**Task to carry out:** Could you return every line of the material that contains the word "Never"?

◆ ◆ ◆ ◆

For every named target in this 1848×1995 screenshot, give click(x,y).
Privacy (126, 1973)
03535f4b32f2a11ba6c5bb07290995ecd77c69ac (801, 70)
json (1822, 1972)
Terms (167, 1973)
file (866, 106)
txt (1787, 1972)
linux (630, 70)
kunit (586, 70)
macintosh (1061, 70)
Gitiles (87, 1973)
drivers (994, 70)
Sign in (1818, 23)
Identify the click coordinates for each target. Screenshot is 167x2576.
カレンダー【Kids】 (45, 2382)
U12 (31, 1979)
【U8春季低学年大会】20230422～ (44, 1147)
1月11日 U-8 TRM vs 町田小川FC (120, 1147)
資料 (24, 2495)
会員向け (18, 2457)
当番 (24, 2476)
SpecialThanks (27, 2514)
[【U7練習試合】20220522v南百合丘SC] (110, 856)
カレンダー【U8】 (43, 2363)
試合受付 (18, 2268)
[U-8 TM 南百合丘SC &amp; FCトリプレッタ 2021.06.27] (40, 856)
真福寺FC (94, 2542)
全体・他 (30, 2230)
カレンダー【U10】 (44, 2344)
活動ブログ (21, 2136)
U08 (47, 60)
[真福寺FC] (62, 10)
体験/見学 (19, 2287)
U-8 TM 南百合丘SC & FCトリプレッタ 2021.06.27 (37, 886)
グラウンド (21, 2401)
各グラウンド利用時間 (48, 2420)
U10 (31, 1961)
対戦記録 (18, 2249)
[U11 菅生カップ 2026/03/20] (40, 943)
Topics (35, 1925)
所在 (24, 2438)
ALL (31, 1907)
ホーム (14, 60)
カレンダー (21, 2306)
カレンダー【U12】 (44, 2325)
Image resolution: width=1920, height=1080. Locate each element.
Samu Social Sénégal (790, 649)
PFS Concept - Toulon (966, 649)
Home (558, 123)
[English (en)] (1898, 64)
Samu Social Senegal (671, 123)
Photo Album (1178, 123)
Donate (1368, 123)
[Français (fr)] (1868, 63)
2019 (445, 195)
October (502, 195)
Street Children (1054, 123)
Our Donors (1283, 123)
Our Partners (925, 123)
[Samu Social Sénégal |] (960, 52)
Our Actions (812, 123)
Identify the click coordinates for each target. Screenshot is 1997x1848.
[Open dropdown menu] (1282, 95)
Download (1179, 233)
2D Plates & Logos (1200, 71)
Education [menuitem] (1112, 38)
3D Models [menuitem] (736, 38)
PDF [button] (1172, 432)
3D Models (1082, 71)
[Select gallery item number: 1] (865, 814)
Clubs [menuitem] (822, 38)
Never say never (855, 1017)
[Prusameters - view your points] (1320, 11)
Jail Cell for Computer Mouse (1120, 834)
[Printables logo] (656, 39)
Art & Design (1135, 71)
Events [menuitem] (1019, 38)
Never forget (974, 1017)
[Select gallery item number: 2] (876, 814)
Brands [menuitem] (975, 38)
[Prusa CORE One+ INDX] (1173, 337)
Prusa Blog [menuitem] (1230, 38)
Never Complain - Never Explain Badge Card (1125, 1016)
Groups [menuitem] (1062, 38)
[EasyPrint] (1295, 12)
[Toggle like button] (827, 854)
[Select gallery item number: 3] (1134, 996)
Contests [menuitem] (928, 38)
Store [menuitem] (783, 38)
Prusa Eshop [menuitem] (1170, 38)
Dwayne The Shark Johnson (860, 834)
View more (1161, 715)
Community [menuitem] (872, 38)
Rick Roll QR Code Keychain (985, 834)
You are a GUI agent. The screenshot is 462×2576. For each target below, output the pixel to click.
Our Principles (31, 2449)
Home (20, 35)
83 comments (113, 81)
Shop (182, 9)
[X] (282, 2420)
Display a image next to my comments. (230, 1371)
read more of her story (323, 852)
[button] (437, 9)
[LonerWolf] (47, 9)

◆ ◆ ◆ ◆

**Answer area:**
Never say never (855, 1017)
Never forget (974, 1017)
Never Complain - Never Explain Badge Card (1125, 1016)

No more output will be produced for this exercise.